Il a bien plus froid qu’elle et son regard se pose un court instant sur ce point de contact. Tout ce qu’elle croyait savoir est faux. C’est encore pire et l’espionne se rend compte que ça ne l’effraie pas. Ce qui en soit est une véritable révélation. Leurs regards se croisent alors qu’ils abandonnent tous les deux leur contemplation. Une question, une autre, dont elle ignore réellement la réponse. Une part d’elle sait que la petite fille aux yeux bleu qu’elle fût il y a bien longtemps lui aurait répondu ce qu’elle considère aujourd’hui totalement absurde. Se perdre dans le regard de ce qu’elle sait à présent être plus qu’un mutant et en être brusquement arraché par un murmure qu’elle ne devrait entendre. Il n’y rien et soudainement ils sont là. Deux visages, mystère incohérent. Pendant que l’Adaptoid les observe, Victor s’éloigne, semble partir aussi loin que la banquette le lui permet. Le prochain murmure est tout aussi incompréhensible mais lui fait l’effet d’un coup de marteau à la tempe. C’est une douleur qui s’installe, progressivement mais sûrement. La peur des jumeaux est un mystère insondable. Lui sait, elle ignore. Parfois, il vaut mieux s’en tenir à son propre domaine et ne pas chercher à comprendre celui des autres.
« Si tous les mystères venaient à être résolu, nous n’aurions plus grand-chose à découvrir. Donner un nom à ce que tu es serait tout aussi désolant. » L’on veut parfois connaître la vérité et découvrir que les mensonges étaient une solution plus acceptable. Moins pénible dans ce monde construit de peine et de sang. D’autres, comme Yelena, n’ont jamais vécu loin des mensonges et de la tyrannie des puissants. Si son regard s’attarde sur ce qui aurait pu devenir une jeune femme ravissante, c’est sans doute parce que dans sa tourmente, elle a toujours été attirée par ce qui lui est le plus semblable. « Certains disent que ce qui permet d’avoir pitié est un sentiment inné. Il semblerait qu’on ait oublié de m’en informer. » Ses prunelles croisent une dernière fois celle de Victor, du moins sciemment. Yelena n’est pas certaine de vouloir voir au-delà de ce qui est absent. « Ta réalité semble plus douce que l’image qu’on lui a donné. » Il est étrange, certes, dans ce monde où les morts semblent attirés par sa personne, n’est-il pas plus sage d’admettre qu’il n’est pas dément ? Fou, voilà le mot que certains n’hésitaient pas à braver. Eux qui n’ont aucune idée de ce qu’est réellement la folie, car même ça, les enfants et leur bienfaiteur au milieu, ce n’est en rien une folie mais une illusion éphémère.

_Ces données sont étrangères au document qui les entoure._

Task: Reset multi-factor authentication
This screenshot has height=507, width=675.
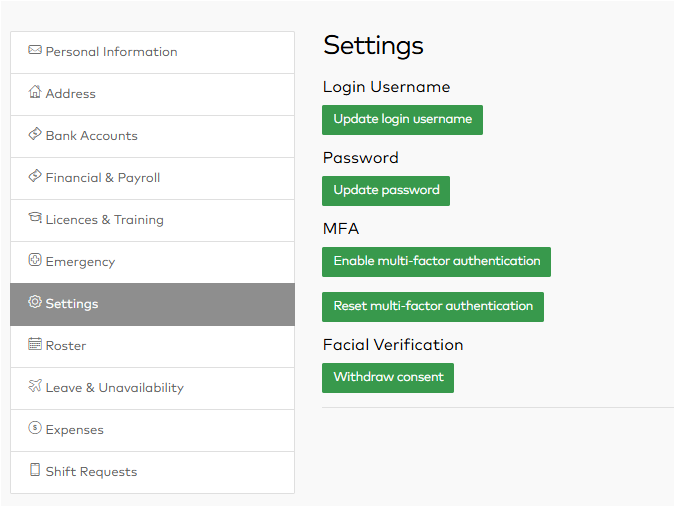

L’ukrainienne vide son verre, quelques gorgées qui ne l’aident en aucun cas à revenir en ce lieu. Quelque chose souhaite l’entraîner à le quitter, à s’éloigner rapidement et contre son gré. C’est amusent car elle se fie énormément à son instinct mais peu en de tels occasions l’ignorer complètement. « Viendras-tu me rendre visite ? » Quand je ne serais plus que matière organique. Quand la terre ou l’un ou l’autre scientifique fou aura décidé de tenter une nouvelle expérience. Nul besoin de le préciser, il sait qu’elle ne parle pas d’un lendemain ou d’un prochain rendez-vous inattendu.